### WORK TASK
In the forum post about The House That Dripped Blood, which two actors star in the second story?

Originally Posted by Demdike@Cult Labs (Post 676920)
Wow! Yes, Mr.B. 100% You need to be ill and go see this.

It's probably my number one modern title most wanted on Blu-ray.

Just checked the time and date for Trick 'R' Treat the day that plays I think I'm on the first day of my holiday for that week, If you guys are recommending it then tickets will be bought.

MrBarlow 8th October 2022 04:14 AM

1 Attachment(s)
The House That Dripped Blood. 1971.

A policeman looks into four mysterious crimes that have happened that are centered round a mysterious house.

Method For Murder
A novelist working on his new book encounters a man that resembles the villain from his new book.

Waxworks
Two men visit a waxworks and a women made of wax resembles someone from their past.

Sweets To The Sweets.
A widowed man and his daughter move into the house and the daughter slowly becomes obsessed in witchcraft.

The Cloak
Horror movie actor Paul Henderson is looking for a authentic cloak to use for his new movie and finds one and it gives him vampire features which he can't understand.

Another Amicus anthology film with some well known actors and some familiar faces, I will admit the first story with Denholm Elliott has always been a let down for me, no disrespect he was a great actor and does have a good plot twist but seemed a bit dull.

The second stars Peter Cushing and Joss Ackland, both main leads in this have great chemistry together and believing they are seeing the same thing, being in a small building that builds up the claustrophobic atmosphere works really well.

### Saved data entries

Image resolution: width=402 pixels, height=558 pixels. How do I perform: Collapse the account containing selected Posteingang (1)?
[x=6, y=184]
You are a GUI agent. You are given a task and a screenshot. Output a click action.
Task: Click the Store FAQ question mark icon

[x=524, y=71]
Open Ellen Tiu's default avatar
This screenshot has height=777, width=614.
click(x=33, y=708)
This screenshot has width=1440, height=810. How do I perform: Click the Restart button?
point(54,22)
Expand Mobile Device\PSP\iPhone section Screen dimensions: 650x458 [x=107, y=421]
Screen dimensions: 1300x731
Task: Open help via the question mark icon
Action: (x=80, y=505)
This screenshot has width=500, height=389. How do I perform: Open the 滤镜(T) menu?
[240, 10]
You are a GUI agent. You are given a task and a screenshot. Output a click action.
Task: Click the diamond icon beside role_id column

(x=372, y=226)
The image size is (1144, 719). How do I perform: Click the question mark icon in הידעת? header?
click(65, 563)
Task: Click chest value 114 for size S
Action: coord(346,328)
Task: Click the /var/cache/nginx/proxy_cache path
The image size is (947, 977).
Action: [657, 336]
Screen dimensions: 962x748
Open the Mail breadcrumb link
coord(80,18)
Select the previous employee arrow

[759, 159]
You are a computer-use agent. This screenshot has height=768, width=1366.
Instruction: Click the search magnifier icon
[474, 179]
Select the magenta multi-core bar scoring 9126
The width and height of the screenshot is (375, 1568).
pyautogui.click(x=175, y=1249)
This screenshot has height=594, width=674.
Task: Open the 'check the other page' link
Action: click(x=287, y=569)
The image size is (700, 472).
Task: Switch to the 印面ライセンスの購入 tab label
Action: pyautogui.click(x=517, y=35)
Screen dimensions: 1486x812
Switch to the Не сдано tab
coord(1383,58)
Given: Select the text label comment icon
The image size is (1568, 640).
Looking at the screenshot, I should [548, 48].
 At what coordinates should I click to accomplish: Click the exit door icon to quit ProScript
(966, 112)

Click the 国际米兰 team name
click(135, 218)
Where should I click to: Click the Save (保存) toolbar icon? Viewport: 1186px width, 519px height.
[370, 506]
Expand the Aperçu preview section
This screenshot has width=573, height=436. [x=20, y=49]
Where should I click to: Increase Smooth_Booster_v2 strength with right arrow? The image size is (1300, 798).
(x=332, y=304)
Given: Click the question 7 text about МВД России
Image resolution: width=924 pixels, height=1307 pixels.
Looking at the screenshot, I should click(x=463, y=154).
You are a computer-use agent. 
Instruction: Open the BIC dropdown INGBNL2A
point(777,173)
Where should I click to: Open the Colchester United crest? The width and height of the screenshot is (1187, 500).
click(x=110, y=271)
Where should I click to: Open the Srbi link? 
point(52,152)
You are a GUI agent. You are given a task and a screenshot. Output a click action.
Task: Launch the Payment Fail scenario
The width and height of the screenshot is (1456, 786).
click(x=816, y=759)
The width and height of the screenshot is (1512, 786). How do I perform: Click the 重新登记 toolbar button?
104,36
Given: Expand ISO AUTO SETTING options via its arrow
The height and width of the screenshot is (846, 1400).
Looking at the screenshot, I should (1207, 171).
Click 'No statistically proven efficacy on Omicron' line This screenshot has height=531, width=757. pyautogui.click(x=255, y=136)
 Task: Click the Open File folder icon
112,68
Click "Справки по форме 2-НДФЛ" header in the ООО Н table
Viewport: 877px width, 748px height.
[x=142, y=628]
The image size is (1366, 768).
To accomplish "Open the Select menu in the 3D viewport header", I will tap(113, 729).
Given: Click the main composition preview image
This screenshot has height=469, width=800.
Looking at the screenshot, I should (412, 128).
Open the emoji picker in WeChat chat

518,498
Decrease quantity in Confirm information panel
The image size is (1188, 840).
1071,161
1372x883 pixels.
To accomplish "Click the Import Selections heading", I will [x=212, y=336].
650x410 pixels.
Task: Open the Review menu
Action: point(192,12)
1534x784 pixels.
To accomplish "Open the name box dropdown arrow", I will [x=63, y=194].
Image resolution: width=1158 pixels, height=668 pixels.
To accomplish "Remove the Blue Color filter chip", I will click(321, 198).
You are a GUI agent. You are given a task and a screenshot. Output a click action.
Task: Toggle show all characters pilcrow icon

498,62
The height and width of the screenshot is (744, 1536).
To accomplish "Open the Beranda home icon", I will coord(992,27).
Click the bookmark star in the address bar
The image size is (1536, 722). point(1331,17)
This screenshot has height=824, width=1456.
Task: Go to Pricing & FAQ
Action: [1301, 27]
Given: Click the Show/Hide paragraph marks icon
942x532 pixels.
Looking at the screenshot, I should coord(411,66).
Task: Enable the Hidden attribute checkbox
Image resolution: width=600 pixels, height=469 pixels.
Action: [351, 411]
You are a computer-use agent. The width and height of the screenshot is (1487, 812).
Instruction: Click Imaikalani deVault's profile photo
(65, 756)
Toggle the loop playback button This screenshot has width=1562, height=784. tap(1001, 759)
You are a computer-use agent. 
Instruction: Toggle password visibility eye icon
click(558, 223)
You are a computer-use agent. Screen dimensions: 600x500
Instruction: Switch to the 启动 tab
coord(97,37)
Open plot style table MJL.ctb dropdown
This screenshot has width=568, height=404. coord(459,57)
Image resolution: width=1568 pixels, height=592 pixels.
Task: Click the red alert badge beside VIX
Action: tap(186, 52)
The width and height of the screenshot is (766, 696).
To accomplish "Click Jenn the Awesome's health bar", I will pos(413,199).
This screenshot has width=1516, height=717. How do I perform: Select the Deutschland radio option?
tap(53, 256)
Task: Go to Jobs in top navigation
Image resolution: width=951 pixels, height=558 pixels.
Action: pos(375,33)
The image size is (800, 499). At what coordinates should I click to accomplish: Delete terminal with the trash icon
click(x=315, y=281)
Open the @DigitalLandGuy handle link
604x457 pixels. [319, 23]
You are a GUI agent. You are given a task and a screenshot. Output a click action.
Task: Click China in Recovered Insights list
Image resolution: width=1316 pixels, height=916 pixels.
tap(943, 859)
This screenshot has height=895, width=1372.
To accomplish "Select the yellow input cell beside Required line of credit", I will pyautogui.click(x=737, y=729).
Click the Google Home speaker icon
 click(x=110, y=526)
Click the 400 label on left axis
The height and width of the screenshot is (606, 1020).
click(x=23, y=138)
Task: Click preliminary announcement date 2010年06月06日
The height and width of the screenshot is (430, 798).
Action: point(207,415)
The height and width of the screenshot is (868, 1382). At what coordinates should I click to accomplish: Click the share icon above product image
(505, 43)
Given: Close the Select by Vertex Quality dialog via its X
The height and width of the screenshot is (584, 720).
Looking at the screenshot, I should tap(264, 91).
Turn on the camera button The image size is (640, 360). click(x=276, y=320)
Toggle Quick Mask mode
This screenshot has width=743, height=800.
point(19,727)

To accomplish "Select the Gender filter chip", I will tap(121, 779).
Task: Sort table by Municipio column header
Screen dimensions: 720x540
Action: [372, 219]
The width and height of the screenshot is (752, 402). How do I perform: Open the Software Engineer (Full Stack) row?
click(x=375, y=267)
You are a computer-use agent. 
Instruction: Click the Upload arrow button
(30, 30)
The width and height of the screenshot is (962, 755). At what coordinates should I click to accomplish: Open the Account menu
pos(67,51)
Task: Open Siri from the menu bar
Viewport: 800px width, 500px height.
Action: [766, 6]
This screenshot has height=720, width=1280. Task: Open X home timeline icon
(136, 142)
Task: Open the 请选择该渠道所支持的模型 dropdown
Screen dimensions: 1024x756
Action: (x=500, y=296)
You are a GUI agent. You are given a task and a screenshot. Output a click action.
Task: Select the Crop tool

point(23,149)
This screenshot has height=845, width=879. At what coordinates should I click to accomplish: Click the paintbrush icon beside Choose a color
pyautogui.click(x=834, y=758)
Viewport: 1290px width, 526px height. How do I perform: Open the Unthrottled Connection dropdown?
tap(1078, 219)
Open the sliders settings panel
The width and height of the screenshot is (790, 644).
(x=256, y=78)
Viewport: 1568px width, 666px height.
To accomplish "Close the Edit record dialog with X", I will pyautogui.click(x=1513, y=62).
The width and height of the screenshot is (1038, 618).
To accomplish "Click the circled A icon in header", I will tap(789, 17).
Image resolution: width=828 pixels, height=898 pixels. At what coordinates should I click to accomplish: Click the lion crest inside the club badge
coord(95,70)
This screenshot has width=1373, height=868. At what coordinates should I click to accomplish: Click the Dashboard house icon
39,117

### YOUR RESPONSE
Peter Cushing and Joss Ackland